>>>>

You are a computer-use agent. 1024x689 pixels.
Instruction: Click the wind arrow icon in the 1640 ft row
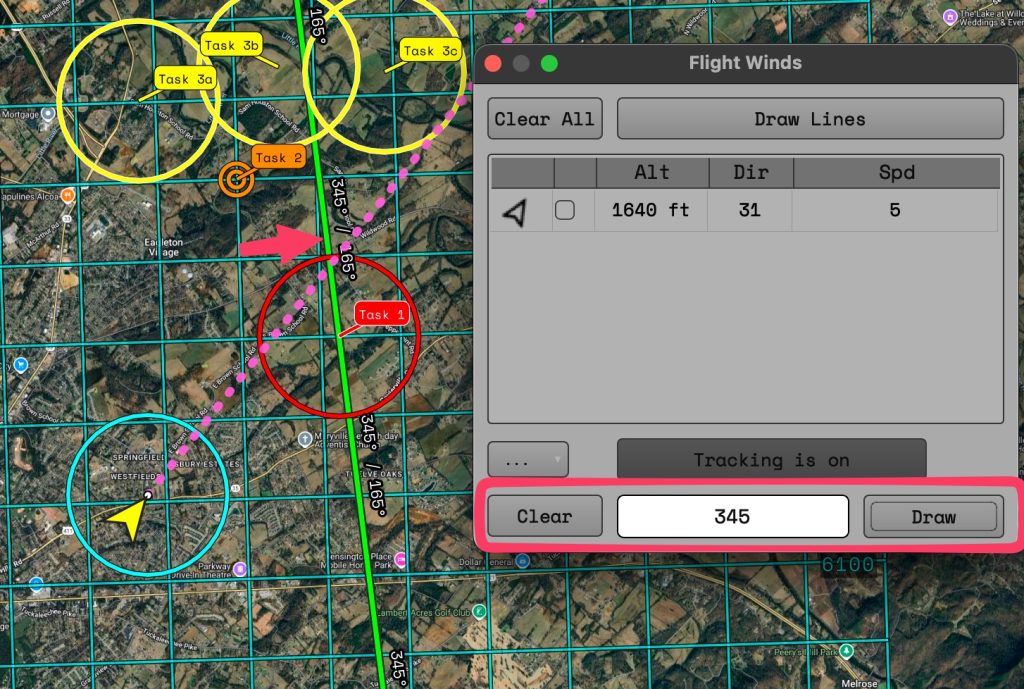(514, 211)
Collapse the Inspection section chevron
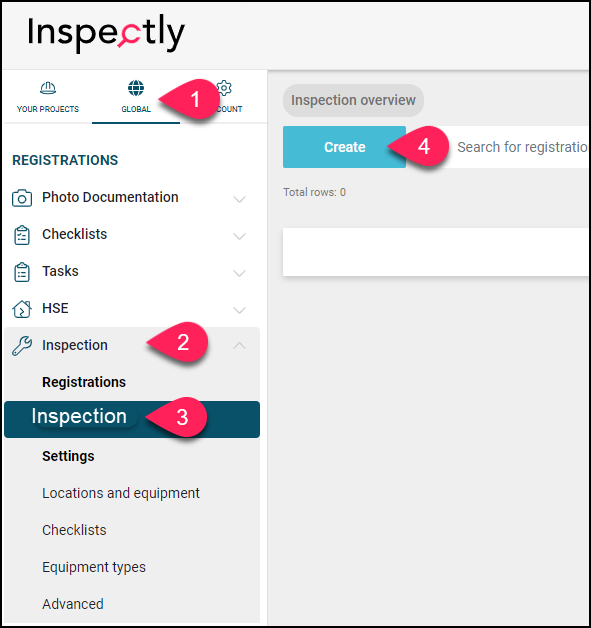 [x=239, y=345]
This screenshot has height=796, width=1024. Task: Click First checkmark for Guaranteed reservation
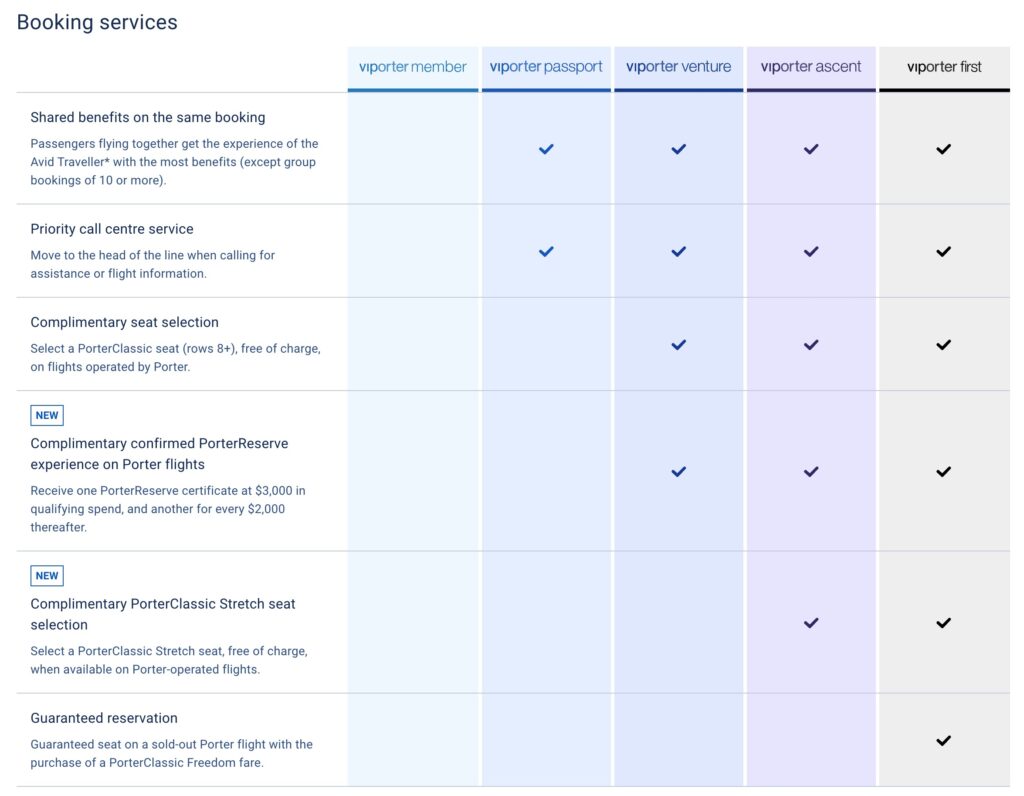[944, 741]
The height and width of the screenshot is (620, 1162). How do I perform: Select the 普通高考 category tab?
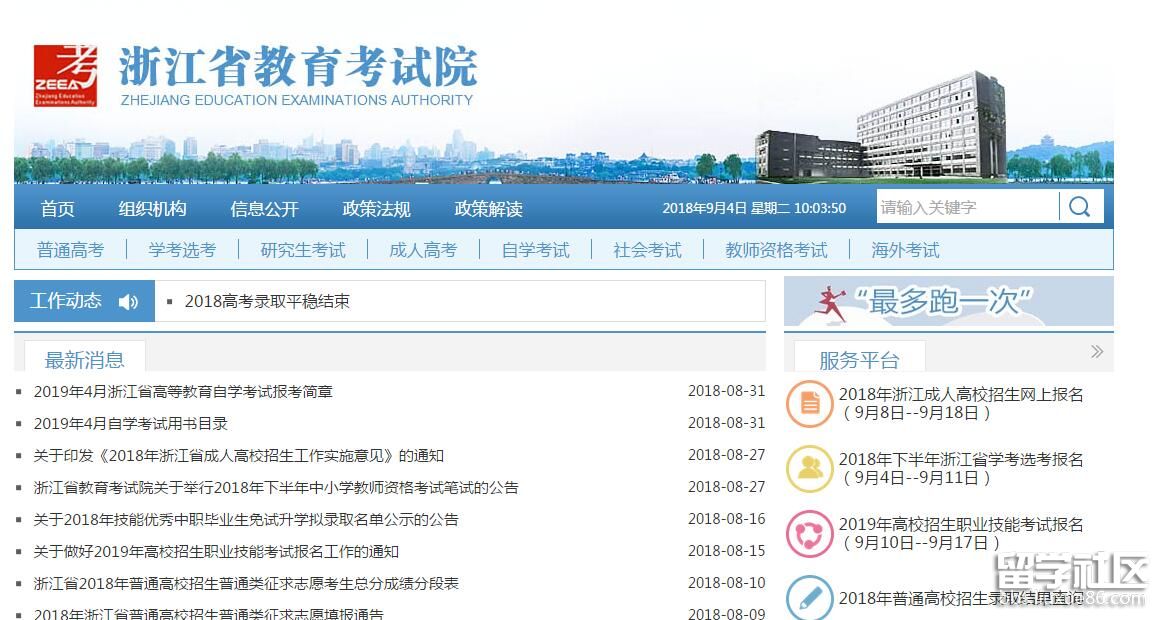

<<<<

= Directions =
All of the material must be repeated exactly in the answer, apart from the pictures.

= Response for this exercise =
You are a computer-use agent. 1024x689 pixels.
Instruction: Click the wind arrow icon in the 1640 ft row
(514, 211)
Collapse the Inspection section chevron
 [x=239, y=345]
This screenshot has height=796, width=1024. Task: Click First checkmark for Guaranteed reservation
[944, 741]
The height and width of the screenshot is (620, 1162). How do I perform: Select the 普通高考 category tab?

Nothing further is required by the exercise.